> _What you need to do_
Continue the passage on HR transformation, picking up after its final sentence.

> _Page text_
..........

HR by individual fiat. Some companies invest in an HR transformation because of the whims of an individual leader or a desire for more personal or functional influence. These individually sponsored initiatives probably won't be transformational. HR transformation needs to be connected to the overall success of the organization, not just an individual champion.
Placing HR structure before business strategy. Occasionally HR departments believe that reorganizing human resources is the essence of HR transformation. They may spend considerable time establishing service centers and centers of expertise or hiring a league of HR business partners, and then declare that they have transformed HR. HR transformation can only be complete as it helps implement the business strategy and drives business results.
Efficiency equals transformation. We are finding more and more HR departments that equate efficiency improvements with HR transformation; for example, a major global pharmaceutical company recently announced that its creation of a shared service center constituted transformation. A leading consumer products company described self-service as its HR transformation. Efficiency improvements can and usually are key elements of transformation, but efficiency alone does not make for transformational change.
We call these derailers viruses, because they infect and can cripple the process of transformation. When identified and confronted, they can be treated and overcome.
Our Definition of HR Transformation
A true HR transformation is an integrated, aligned, innovative, and business- focused approach to redefining how HR work is done within an organization so that it helps the organization deliver on promises made to customers, investors, and other stakeholders. This work begins by being very clear about the rationale for doing HR transformation. The rationale for HR transformation is too often from inside the company (say, when a senior leader complains about HR practices, structure, or people), whereas the rationale should actually come from outside the company.

..........

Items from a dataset
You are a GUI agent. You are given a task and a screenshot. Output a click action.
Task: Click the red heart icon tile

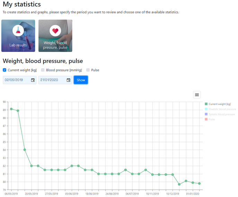pyautogui.click(x=55, y=30)
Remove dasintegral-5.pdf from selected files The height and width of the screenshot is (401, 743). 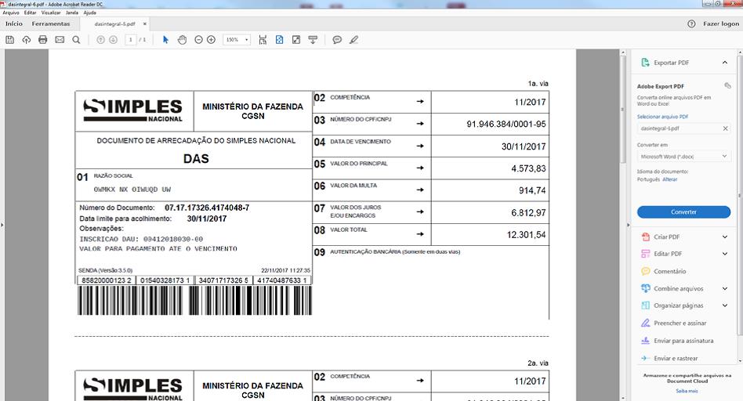pos(725,128)
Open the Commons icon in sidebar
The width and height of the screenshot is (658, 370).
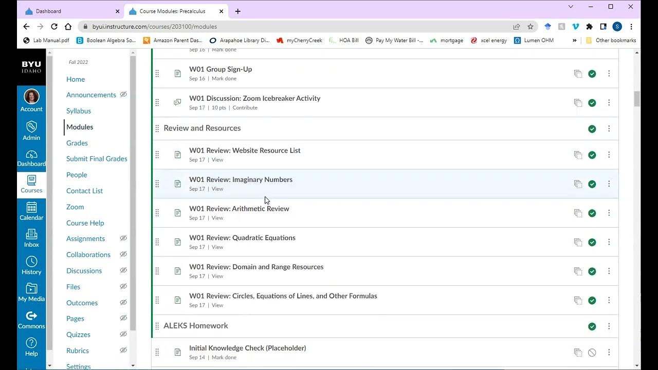(31, 319)
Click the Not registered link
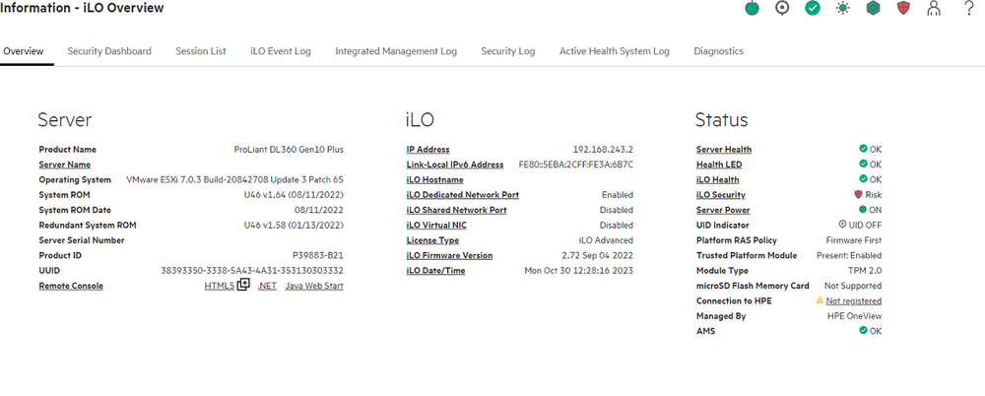This screenshot has height=396, width=985. pos(853,300)
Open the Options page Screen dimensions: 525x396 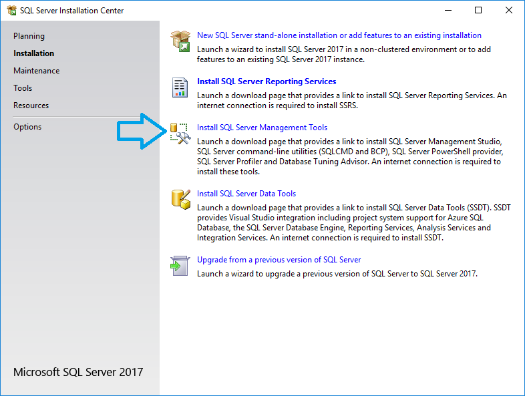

..........

> _Task output_
A Model for Transforming HR
We propose a four-phase model for HR transformation to ensure that HR drives business success and avoids the common pitfalls of such efforts. This model (see Figure 1.1) addresses four simple questions about HR transformation:
phase 1: Build the business case. (Why do transformation?) HR transformation begins with a clear rationale for why transformation matters. This is addressed in Chapter 2, in terms of knowing the business context and building a case for change.
phase 2: Define the outcomes. (What are the outcomes of transformation?) This phase clarifies the expected outcomes from the transformation. What should happen because we invest in HR transformation? Answers to this question are addressed in Chapter 3, which defines the outcomes of HR transformation as the capabilities of a firm or the intangibles that an investor values.
phase 3: Redesign HR. (How do we do HR transformation?) HR transformation requires change in HR strategy around departments, practices, and people. Chapters 4, 5, and 6 focus on how to change HR departments, people, and practices.
phase 4: Engage line managers and others. (Who should be part of the HR transformation?) HR transformation requires that many people participate in defining and delivering the transformation. Who is involved is discussed in Chapter 7. This chapter focuses on transferring ownership to line management and on strategies for building HR's capability to create sustained change.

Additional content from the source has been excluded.